>> START Source document

Re: [GSoc] Timeconter Performance Improvements

2011-03-26 Thread Peter Jeremy
On 2011-Mar-25 08:18:38 -0400, John Baldwin j...@freebsd.org wrote:
For modern Intel CPUs you can just assume that the TSCs are in sync across 
packages.  They also have invariant TSC's meaning that the frequency doesn't 
change.

Synchronised P-state invariant TSCs vastly simplify the problem but
not everyone has them.  Should the fallback be more complexity to
support per-CPU TSC counts and varying frequencies or a fallback to
reading the time via a syscall?

I believe we already have a shared page (it holds the signal trampoline now)
for at least the x86 platform (probably some others as well).

r217151 for amd64 and r217400 for ppc.  It doesn't appear to be
supported on other platforms.  My reading of the code is that there is
a single shared page used by all processes/CPUs.  In order to support
non-synchronised TSCs, this would need to be changed to per-CPU.

>> END Source document

*What you need to do*.
Can you reproduce the entire timecounter mailing-list post above, word for word?

>> START Collected material

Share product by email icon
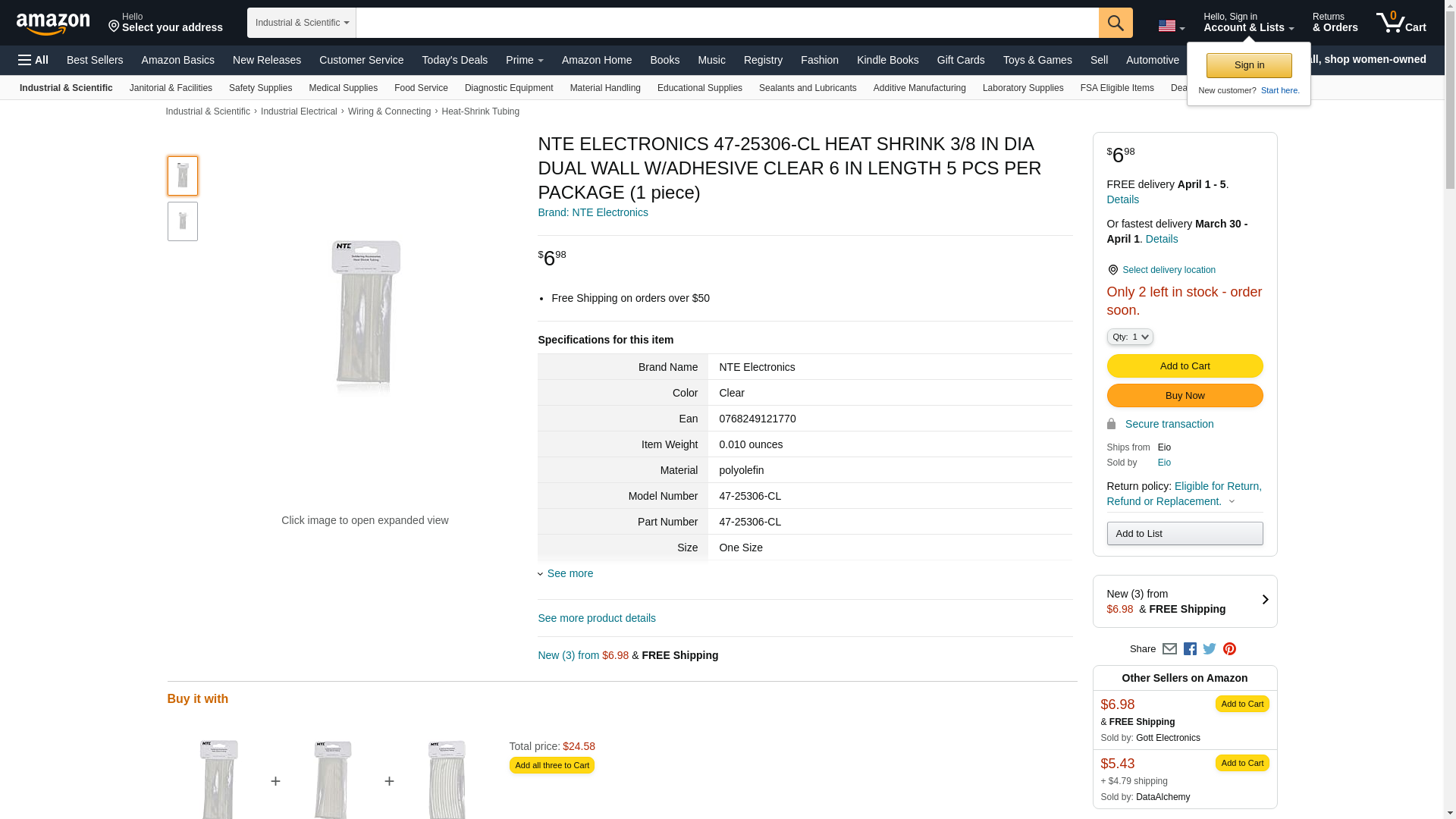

>> END Collected material

*Output below*.
Re: [GSoc] Timeconter Performance Improvements

2011-03-26 Thread Peter Jeremy
On 2011-Mar-25 08:18:38 -0400, John Baldwin j...@freebsd.org wrote:
For modern Intel CPUs you can just assume that the TSCs are in sync across 
packages.  They also have invariant TSC's meaning that the frequency doesn't 
change.

Synchronised P-state invariant TSCs vastly simplify the problem but
not everyone has them.  Should the fallback be more complexity to
support per-CPU TSC counts and varying frequencies or a fallback to
reading the time via a syscall?

I believe we already have a shared page (it holds the signal trampoline now)
for at least the x86 platform (probably some others as well).

r217151 for amd64 and r217400 for ppc.  It doesn't appear to be
supported on other platforms.  My reading of the code is that there is
a single shared page used by all processes/CPUs.  In order to support
non-synchronised TSCs, this would need to be changed to per-CPU.